Итак, эта женщина фактически главенствует в семье, однако она предпочла бы слабость своей силе, хотя уже
не в силах стать слабой. Этот удивительный женский характер гн"т одну линию, хотя сердце предпочло бы другую...
Все в ее жизни как нельзя лучше: она любит, ее любят. Но почему-то у мужа вскрылась язва желудка, давно было зарубцевавшаяся. Видно, какая-то внутренняя напряженность, неравновесие души точат одного хорошего человека рядом с другим хорошим. Любовь есть, счастливой безмятежности нет. Ни простоты, ни ясности в отношениях. Муж в разговорах с женой психологически напряжен и - результат - словесно "выкаблучивается". В присутствии жены в нем взыгрывает, как сейчас стало модно выражаться, комплекс неполноценности.
Видно, не одним еще инфарктом, не одной язвой будут платить умные, хорошие и красивые мужчины за шок столкновения с умной, сильной и самостоятельной женщиной. Самое интересное, что за это свое главенство расплачиваются, если верить Вилю Липатову, и сами женщины.
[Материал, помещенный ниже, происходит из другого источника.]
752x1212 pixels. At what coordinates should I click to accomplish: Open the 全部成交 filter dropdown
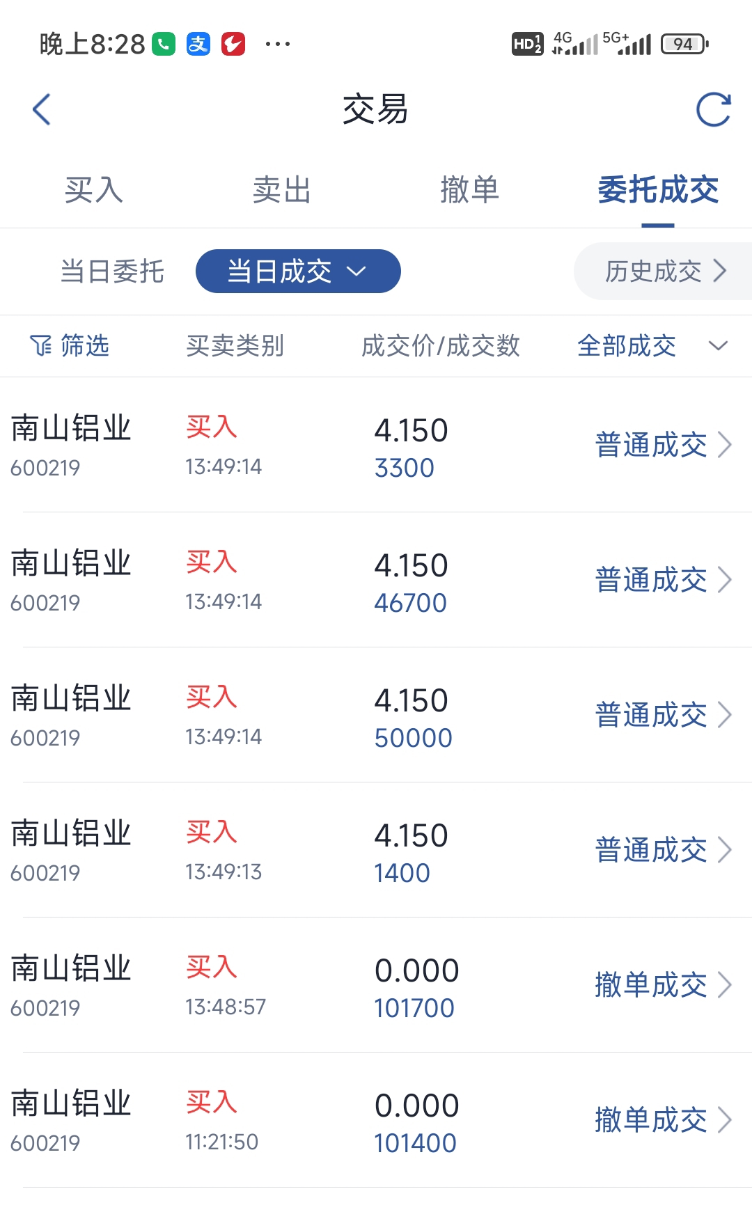pyautogui.click(x=653, y=345)
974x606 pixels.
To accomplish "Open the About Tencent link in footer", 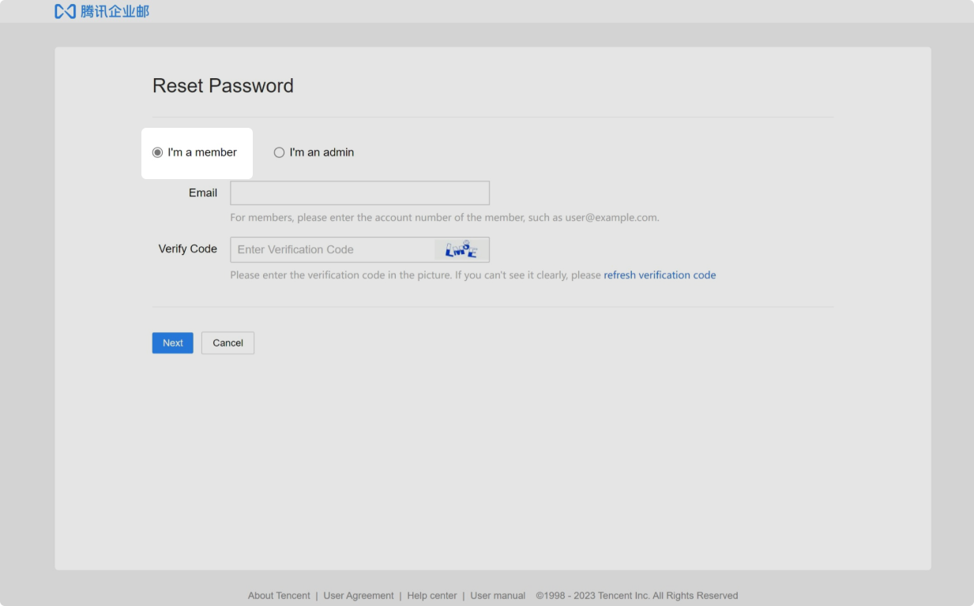I will [279, 595].
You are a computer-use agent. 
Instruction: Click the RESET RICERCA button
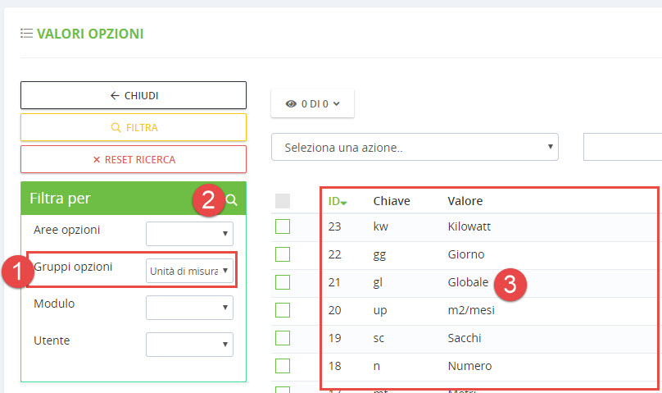tap(133, 159)
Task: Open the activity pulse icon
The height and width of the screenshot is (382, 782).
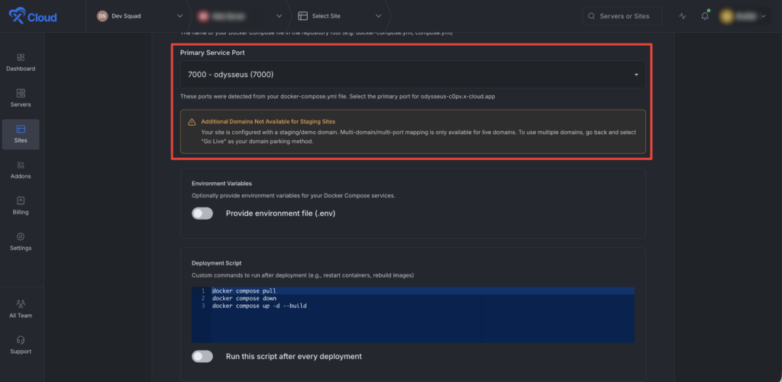Action: tap(683, 16)
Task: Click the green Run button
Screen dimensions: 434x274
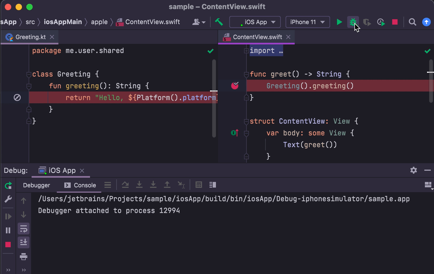Action: (x=339, y=22)
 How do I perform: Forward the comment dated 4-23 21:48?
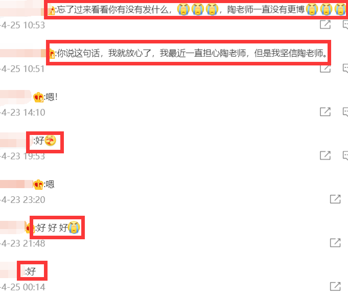point(335,243)
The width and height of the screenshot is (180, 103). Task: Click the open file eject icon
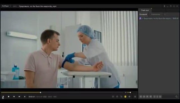(25, 97)
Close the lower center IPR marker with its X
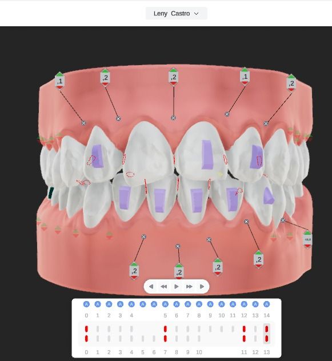 pos(178,246)
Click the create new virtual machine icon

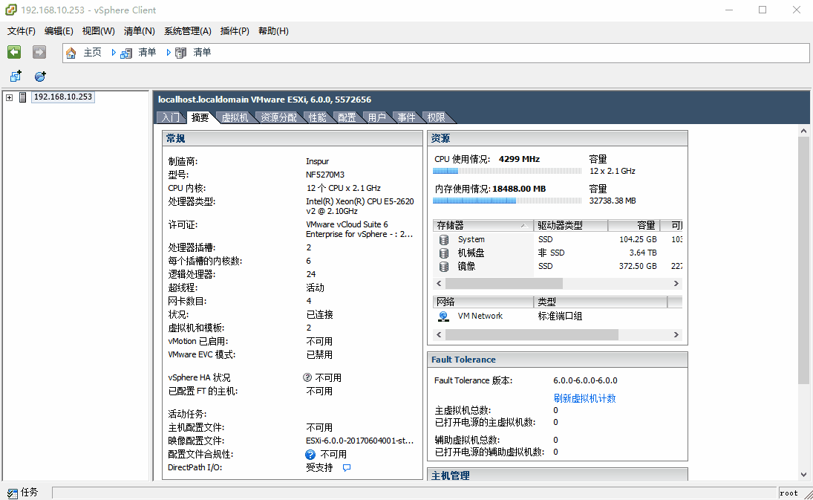15,76
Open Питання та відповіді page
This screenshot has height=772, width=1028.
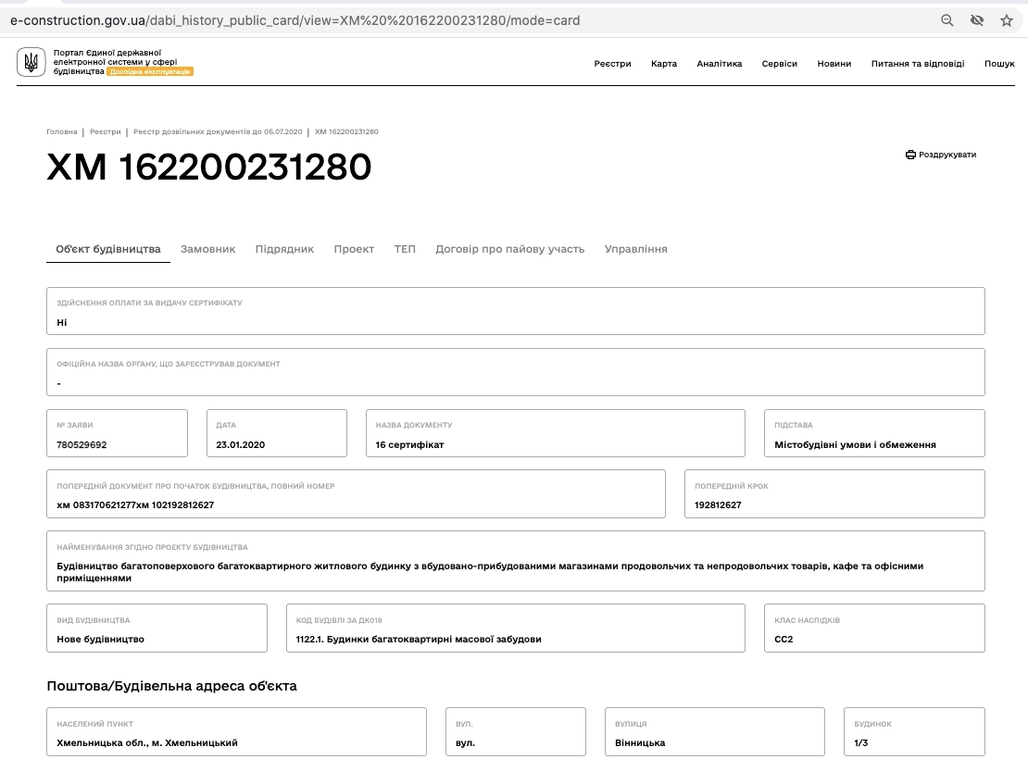(917, 64)
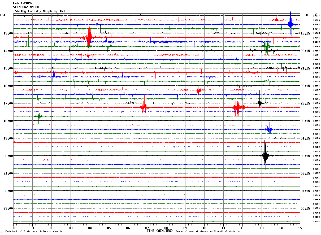The height and width of the screenshot is (235, 321).
Task: Select the green event near minute 13.2 above 14:00
Action: [266, 46]
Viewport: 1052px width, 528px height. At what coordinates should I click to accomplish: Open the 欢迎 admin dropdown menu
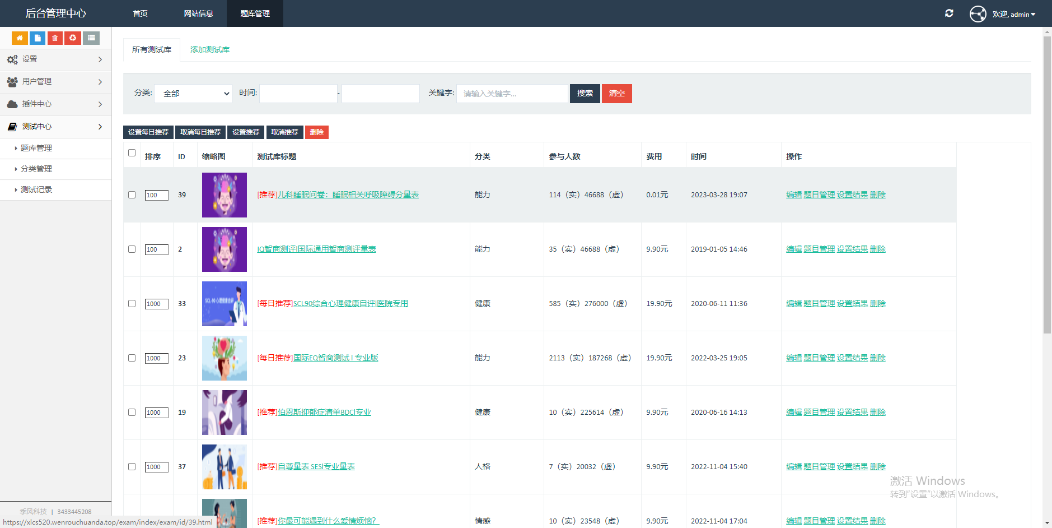click(1013, 14)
Наша героиня в финале плачет, размазывая по щекам краску с ресниц: "Я хочу стирать твои носки, подавать тебе кофе в постель, кормить и усыплять... Ты обязательно уйдешь от меня! И тебе будет легко, очень легко жить..." Вот он, психологический лидер семьи, страдающий от своего же лидерства.
Впрочем, не будем особенно верить этой тоске в устах Нины Александровны. Все это на словах - "подавать" и "стирать". На деле же Нина Александровна держит домработницу, а если и принимается за стирку, то берет мужнины носки в вытянутую руку, словно это дохлая мышь, и рассуждает в том духе, что ей "все надоело", что она "ничего не хочет". Но и это лишь слова. Она желает, чего не может. Может, чего не хочет. Характер? Характер. Переходный? Переходный. Что победит в этом противоборстве ума и сердца, дела и слов?
Видь Липатов дает нам понять, что женская душа, женская суть рвутся на круги своя. Что там, на этих кругах, покоится истина отношений Он - Она. Все остальное - ложь, дань времени.
Но все ли реальные женские характеры рвутся к этим вековечным кругам? Или к ним больше рвутся писательские души?